I wasn't the nicest mare in the fashion industry. In fact, I may have been one of the most pretentious and mean models in Canterlot. I did some things I'll regret for a while and that I'm not proud of.

I started out my modeling career when I was a very young filly. My mother, Mirror Shine, had taken me to a popular filly clothing store in Canterlot. That day a newer designer was directing the setup of his newest line. Mother loved the new clothes so much she decided I would have an outfit composed entirely of their design. "It is always better to be a trendsetter, then a trend-getter," she would say.

When the designer stallion saw me walk out of the dressing room in the barding he'd worked so hard to create it caught his attention. He rushed over, finishing the look with a big blue mane bow. While gushing about how well I complimented his designs he insisted I must model next week for a photoshoot. My mother pushed me into the job quickly and next thing I knew I had an agent, modelling lessons when I wasn't in school, and photoshoots every weekend. I became a model because of that designer. His name was Silken Saddle and I forgot him much too swiftly in my rise to fame.

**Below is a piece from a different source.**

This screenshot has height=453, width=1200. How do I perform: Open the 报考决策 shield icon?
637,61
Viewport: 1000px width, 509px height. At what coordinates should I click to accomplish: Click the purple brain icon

I excelled at modelling, but even though I was talented at it I still didn't get my cutie mark for it. Mother would tell me that a lack of cutie mark at my age made me unique, but was bad at hiding her frustration. She wanted me to be a model so badly that the fact that I didn't get a cutie mark for it made her panic and push me to do more lessons and auditions. While I was beginning to get a little rebellious about modelling, her actions did help me get my cutie mark in the end.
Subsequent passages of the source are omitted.